Türkiye’nin Avrupa’ya açılan önemli sınır kapılarından Dereköy Sınır Kapısı’na da sahip Kırklareli’ne gittiğinizde ilk durağınız, tabii ki Avrupa’nın en büyük subasar ormanı olan İğneada Longoz Ormanları olacak. Özellikle ilkbahar ve yaz aylarında yeşilin her tonunu görebileceğiniz bu ormanlar, 2007 yılında milli park ilan edilmiş. Parkın güney bölümünde; Saka Gölü, Deniz Gölü, Hamam Gölü, Pedina Gölü, Mert Gölü ve bu göllerin etrafındaki sazlık alanlar, longoz ormanları ve yaprak döken ormanlar; kuzey bölümünde ise Erikli gölü ve çevresindeki longoz ormanları bulunuyor. Aynı zamanda göçmen kuşlar için de büyük önem taşıyan Mert Gölü, bu ormanlar içerisindeki en büyük sulak alanı oluşturuyor. İğneada Longoz Ormanları’nın orman ekosisteminin bu büyüklükte ve güzellikte bir örneğinin daha olmadığını da hatırlatalım. Mert Gölü’nde kanoyla ya da doğa yürüyüşlerine katılarak, tertemiz havasını içinize çekip bu muhteşem doğal hazinenin özgün seslerini dinlemelisiniz.
Hazır İğneada’ya gelmişken; Sivriler Köyü, Çatalarmut mevkiinde Cenevizlilere ait kale kalıntılarını; Hamam Gölü ile Bulanık Dere’nin döküldüğü yerde bulunan Aypolos bölgesindeki tümülüsleri, höyükleri ve tarihi bina kalıntılarını da görebilirsiniz. Ayrıca İğneada açıklarında çok sayıda tarihi gemi batığının da olduğunu belirtelim.
Aynı zamanda doğal güzellikleri ve plajıyla da uğrak yeri olan Kıyıköy’de bulunan Aya Nikola Manastırı; Bizans İmparatoru Jüstinyen tarafından yaptırılmış. Dünyanın en eski taş oyma manastırlarından olan bu manastırı ve yine İmparator Jüstinyen tarafından inşa edilmiş Kıyıköy Kalesi’ni gezilecekler listenize mutlaka eklemelisiniz. Tabii bir de Kıyıköy Plajı’ndan denize girip ardından, meşhur Aşıklar Tepesi’nde durup doyumsuz manzarasını da izlemelisiniz.

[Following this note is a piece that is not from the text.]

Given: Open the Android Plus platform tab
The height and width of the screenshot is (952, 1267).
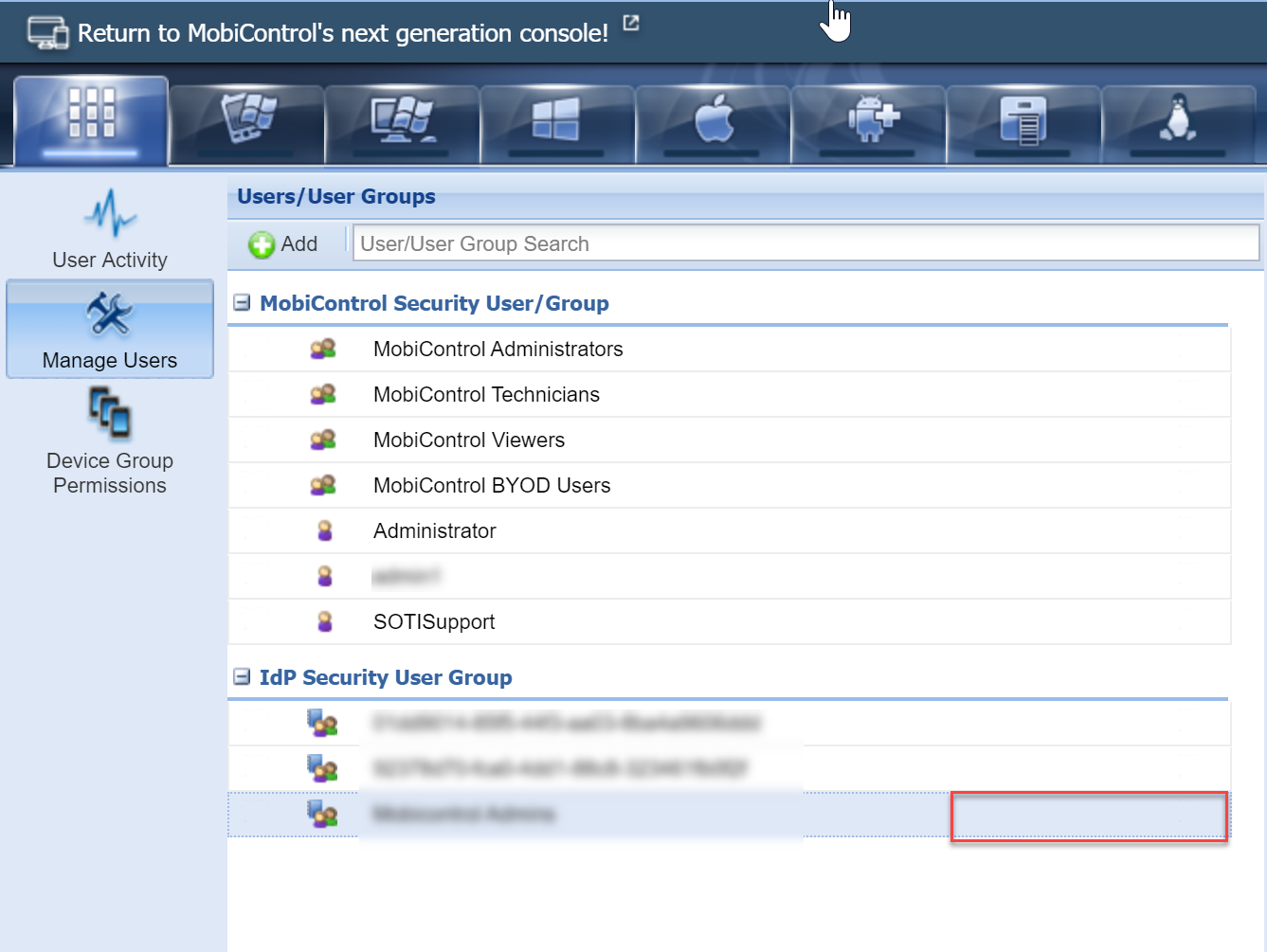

Ayrıca; Trakya’nın turizme açılmış tek mağarası olan, 3.200 metre uzunluktaki Dupnisa Mağarası’nı; en yüksek noktası 1.031 metrelik Mahya Dağı, Kırklareli sınırlarında olan ve dağcılık, kampçılık ya da doğa yürüyüşleri yapmak için ideal konumdaki Istranca Dağları’nı; Lüleburgaz Deresi üzerinde bulunan, Mimar Sinan imzalı Sokullu Mehmet Paşa Köprüsü’nü; Vize ilçesinde bulunan ve 14. yy’da camiye çevrilmiş olan Vize Küçük Ayasofya Camii’ni; 1633’te 4. Murat döneminden yapılmış Babaeski Köprüsü’nü; bazı kaynaklarda Avrupa’nın en eski camii olarak geçen, 1383 tarihli Hızırbey Camii’ni de görmeden olmaz.
Deniz ve güneşin keyfini sürmek isteyenler için de pek çok alternatif sunuyor Kırklareli. Kıyıköy, İğneada, Kastros ve Beğendik Plajları, bunlardan sadece birkaçı. Ayrıca Kırklareli’nde kamp ve karavan turizmi için de başta Panayır İskelesi Koyu olmak üzere çok sayıda koy bulunmakta.
Kırklareli ve Trakya Bölgesi’nin zengin tarihinin örneklerini görebileceğiniz; Ali Rıza Efendi Kültür Evi, Aşağı Pınar Açık Hava Köy Müzesi ile Kırklareli Kültür ve Sanat Evi’ni de mutlaka ziyaret etmelisiniz.
Vize ilçesinde yer alan doğa harikası Cehennem Şelaleleri’ni de gördükten sonra, belki de yine Mimar Sinan tarafından yapılan Lüleburgaz Sokullu Hamamı, 1383’te Köse Mihalzade Hızırbey tarafından yaptırılan Hızırbey Hamamı ya da Babaeski Hamamı’nı da bir ziyaret etmek istersiniz.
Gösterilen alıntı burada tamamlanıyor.